Northwest Film Forum, that bastion of independent cinema and community engagement through film on Capitol Hill, recently enjoyed one of the most successful fundraising seasons in its 21-year history. Its upswinging popularity is due in no small part to the vision of Courtney Sheehan, who arrived at NWFF in 2013 as program director and took over the role of executive director in May of last year. Since the beginning of her tenure, Sheehan has pushed the nonprofit in new and interesting directions, vastly increasing the number of live and mixed-media events in the Film Forum’s two theater spaces and consistently focusing on equity and advocacy in its programming. In recognition of her work, last week Sheehan was bestowed with the award for Arts & Innovation at last Thursday’s 2017 Mayor’s Arts Awards. We spoke with her about her take on the award, her expectations of the next mayor and the exchange between the arts and civic life.
City Arts: Congrats, Courtney, on not only winning the award but also in delivering a kickass acceptance speech. You made a point of demanding that the incoming mayor, whoever she may be, maintain a strong civic connection to Seattle’s arts community, and for the City’s direct support of arts as a means of social improvement. Was that a spontaneous decision or something you started thinking about when you learned you were a finalist?
Courtney Sheehan: The description of the award mentions different kinds of innovation, and one is cross-sector work. That’s something I’ve tried to integrate on a foundational level in what we do at the Forum, by transforming our programming from primarily film to live and hybrid and multidisciplinary in nature—and also more socially and politically explicit and engaging. One project I’m most proud of this year is the Seventh Art Stand, a national film and discussion series that was a direct response to the first travel ban.
Art is always political. Art and politics have an inextricable relationship and we don’t have time to waste in making sure that what we’re doing in the arts and culture sector is aligned and responsive to people’s lived experiences and needs, which are shaped by our political systems. It’s the mayor and other public officials’ responsibility to recognize that the arts have a role to play in contributing to the social change that’s urgently needed right now and that public resources need to be made available to support that work. The work we do in arts and culture is always in conversation with our civic lives.
Are you talking specifically about funding or general recognition?
Both. It’s a two-way street. Public institutions that are more civic or political in nature would see the arts, institutions, resources—even magazines like City Arts—as partners in building the kind of world we want future generations to live in. It needs to be a collective effort.
I appreciate that you’re calling out both civic and institutional leaders there.
Yes, I don’t think that we can do this work in a vacuum—or pretend to. Certainly not if we’re working towards the social and racial equity the city needs to focus on. Civic leaders have a specific role to play in providing structural resources to support this kind of partnership and collaboration.

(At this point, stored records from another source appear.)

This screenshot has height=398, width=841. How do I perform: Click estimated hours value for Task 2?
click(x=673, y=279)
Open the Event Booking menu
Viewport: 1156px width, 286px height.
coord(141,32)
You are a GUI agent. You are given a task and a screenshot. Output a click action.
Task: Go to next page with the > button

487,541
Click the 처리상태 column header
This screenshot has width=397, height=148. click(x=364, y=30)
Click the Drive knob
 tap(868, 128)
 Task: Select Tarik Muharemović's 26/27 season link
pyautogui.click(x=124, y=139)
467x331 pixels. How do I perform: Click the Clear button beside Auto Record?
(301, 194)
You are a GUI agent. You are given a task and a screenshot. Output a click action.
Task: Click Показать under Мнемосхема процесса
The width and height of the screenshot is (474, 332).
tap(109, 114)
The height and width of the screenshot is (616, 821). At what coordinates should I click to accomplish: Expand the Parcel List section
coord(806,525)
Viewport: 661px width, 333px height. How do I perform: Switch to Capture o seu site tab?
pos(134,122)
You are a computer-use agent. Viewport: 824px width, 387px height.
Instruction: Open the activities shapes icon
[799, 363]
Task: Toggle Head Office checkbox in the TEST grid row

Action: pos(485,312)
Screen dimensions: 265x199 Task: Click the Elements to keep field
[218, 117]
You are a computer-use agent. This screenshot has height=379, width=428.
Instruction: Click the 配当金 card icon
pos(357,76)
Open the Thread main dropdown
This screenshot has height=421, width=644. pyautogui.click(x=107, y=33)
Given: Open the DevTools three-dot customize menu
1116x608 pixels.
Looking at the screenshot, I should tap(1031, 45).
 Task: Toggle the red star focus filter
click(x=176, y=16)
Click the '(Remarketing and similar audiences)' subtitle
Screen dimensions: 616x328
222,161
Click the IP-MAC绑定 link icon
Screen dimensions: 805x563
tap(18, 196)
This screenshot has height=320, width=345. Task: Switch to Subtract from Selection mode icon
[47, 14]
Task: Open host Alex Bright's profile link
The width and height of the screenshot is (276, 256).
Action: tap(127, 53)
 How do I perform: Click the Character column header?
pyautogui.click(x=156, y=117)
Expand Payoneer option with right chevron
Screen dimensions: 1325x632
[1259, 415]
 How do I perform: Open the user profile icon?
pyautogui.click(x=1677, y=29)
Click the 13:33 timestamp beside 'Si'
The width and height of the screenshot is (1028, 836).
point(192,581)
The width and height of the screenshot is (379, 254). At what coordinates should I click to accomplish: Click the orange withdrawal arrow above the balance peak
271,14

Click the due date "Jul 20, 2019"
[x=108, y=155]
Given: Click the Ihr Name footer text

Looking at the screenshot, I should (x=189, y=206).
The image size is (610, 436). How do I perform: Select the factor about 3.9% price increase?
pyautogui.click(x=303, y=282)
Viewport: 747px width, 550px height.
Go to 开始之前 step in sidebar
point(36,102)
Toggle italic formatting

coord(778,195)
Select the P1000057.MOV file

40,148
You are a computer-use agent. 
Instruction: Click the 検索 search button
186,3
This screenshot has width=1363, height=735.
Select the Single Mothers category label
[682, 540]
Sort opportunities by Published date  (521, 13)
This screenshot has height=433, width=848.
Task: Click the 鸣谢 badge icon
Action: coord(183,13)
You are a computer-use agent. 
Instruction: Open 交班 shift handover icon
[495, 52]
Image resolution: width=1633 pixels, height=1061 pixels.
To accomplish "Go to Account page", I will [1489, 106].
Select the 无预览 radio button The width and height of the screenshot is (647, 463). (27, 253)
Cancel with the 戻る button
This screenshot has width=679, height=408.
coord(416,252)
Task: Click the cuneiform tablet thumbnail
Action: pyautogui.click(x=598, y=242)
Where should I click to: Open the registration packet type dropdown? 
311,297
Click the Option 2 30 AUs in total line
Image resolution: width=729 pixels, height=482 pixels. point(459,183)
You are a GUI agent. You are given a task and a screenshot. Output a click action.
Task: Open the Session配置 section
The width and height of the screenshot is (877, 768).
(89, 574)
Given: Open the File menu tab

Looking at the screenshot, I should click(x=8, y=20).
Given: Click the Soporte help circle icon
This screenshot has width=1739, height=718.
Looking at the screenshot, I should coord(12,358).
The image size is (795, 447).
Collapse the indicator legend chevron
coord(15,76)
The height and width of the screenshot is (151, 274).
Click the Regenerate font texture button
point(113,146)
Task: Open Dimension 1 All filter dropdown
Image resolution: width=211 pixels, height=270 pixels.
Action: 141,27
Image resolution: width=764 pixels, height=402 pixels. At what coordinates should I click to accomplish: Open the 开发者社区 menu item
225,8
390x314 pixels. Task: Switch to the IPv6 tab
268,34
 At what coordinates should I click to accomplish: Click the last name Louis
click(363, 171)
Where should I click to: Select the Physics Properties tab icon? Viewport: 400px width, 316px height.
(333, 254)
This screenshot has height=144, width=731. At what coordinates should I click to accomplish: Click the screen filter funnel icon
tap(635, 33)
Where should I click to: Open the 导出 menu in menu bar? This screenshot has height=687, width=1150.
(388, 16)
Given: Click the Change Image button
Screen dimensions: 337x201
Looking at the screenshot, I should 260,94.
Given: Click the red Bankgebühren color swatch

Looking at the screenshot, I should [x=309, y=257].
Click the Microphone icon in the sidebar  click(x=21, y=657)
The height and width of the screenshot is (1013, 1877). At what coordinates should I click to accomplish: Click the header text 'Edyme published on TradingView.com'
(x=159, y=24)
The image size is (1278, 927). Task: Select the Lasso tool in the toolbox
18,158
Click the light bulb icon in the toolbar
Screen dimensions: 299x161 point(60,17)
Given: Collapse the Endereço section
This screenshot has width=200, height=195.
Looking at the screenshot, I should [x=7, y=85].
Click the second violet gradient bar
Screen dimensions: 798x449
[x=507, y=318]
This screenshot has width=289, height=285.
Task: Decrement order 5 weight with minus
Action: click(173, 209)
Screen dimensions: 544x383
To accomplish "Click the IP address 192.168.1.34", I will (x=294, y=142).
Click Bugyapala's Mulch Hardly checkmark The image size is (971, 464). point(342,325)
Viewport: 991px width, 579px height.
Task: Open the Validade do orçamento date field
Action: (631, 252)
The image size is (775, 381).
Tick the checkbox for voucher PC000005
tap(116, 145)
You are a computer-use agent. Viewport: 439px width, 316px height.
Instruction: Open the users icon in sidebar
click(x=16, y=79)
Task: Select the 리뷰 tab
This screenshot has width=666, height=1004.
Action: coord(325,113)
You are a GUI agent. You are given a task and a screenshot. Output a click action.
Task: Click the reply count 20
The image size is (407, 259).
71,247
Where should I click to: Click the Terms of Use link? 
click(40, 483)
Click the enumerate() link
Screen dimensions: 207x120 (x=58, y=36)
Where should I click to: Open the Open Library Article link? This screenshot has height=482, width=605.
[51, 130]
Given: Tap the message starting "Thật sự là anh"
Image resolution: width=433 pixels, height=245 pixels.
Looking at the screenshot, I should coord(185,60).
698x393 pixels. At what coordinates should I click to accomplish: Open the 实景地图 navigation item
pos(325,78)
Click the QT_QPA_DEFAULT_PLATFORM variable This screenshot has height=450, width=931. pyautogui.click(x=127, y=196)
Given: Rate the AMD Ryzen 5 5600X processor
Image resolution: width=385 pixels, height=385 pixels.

Has there been any sort of negative, purist reaction to the direction you’re going in? Any people who complain about the lack of attention on more traditional modes of film, who’d prefer leaving politics out of programming?
That’s a false delineation. I don’t think such a pure state exists. But if you look at our calendar you see we show a lot films. We are by no means abandoning any of that focus. We’re still showing and premiering hundreds of films each year that aren’t showing anywhere else in Seattle and are in maybe five or 10 U.S. cities.
I will say that one time we got an unsubscribe from our email list and the guy wrote, “Since your organization has become a shill for the democratic party, please unsubscribe me.” And we were like, is that as far left as we are? [laughs] And we’re not affiliated with any party as a nonprofit, of course.
I don’t regret the fact that we’re trying to walk our talk in this regard, and it’s being seen and felt. Our attendance is up. There’s certainly more types of audiences coming in than ever before and we had a record year for fundraising as well. The community is showing that they’re down with what we do.